**Stored items**
* * *

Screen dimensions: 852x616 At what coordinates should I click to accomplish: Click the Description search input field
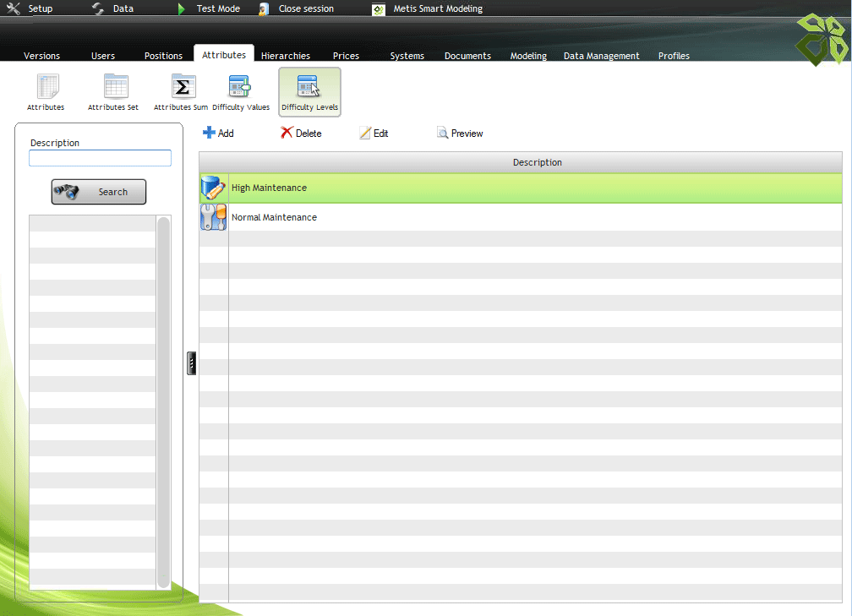(100, 158)
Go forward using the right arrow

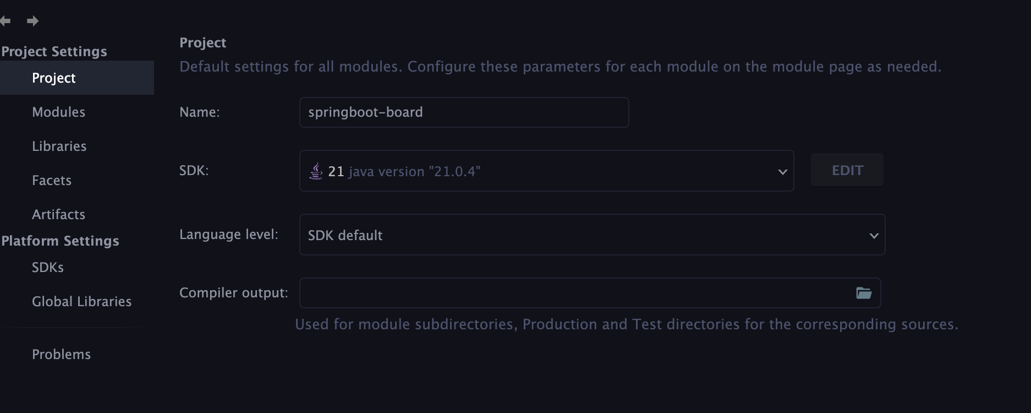[33, 21]
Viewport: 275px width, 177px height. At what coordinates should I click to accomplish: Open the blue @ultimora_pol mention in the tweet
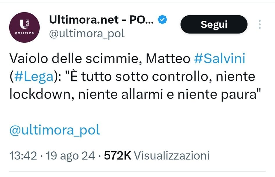coord(55,130)
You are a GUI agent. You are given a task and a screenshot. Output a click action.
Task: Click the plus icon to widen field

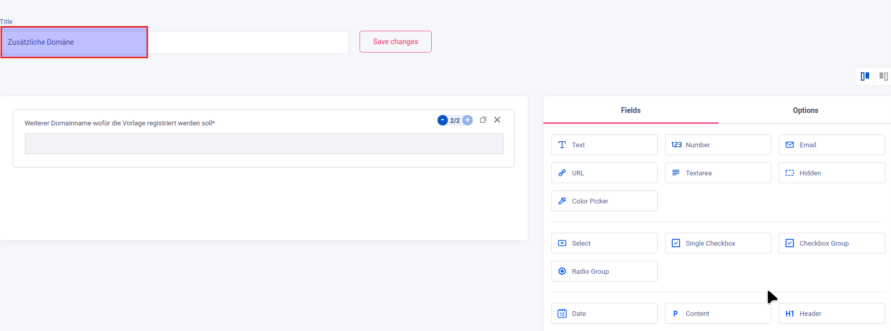tap(468, 120)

* * *

**Work to complete**
Give back exactly the lines above from the one with "Viewport: 275px width, 177px" through the one with "You are a GUI", both included. Pictures don't belong in the copy.

**Exercise output**
Viewport: 275px width, 177px height. At what coordinates should I click to accomplish: Open the blue @ultimora_pol mention in the tweet
coord(55,130)
You are a GUI agent. You are given a task and a screenshot. Output a click action.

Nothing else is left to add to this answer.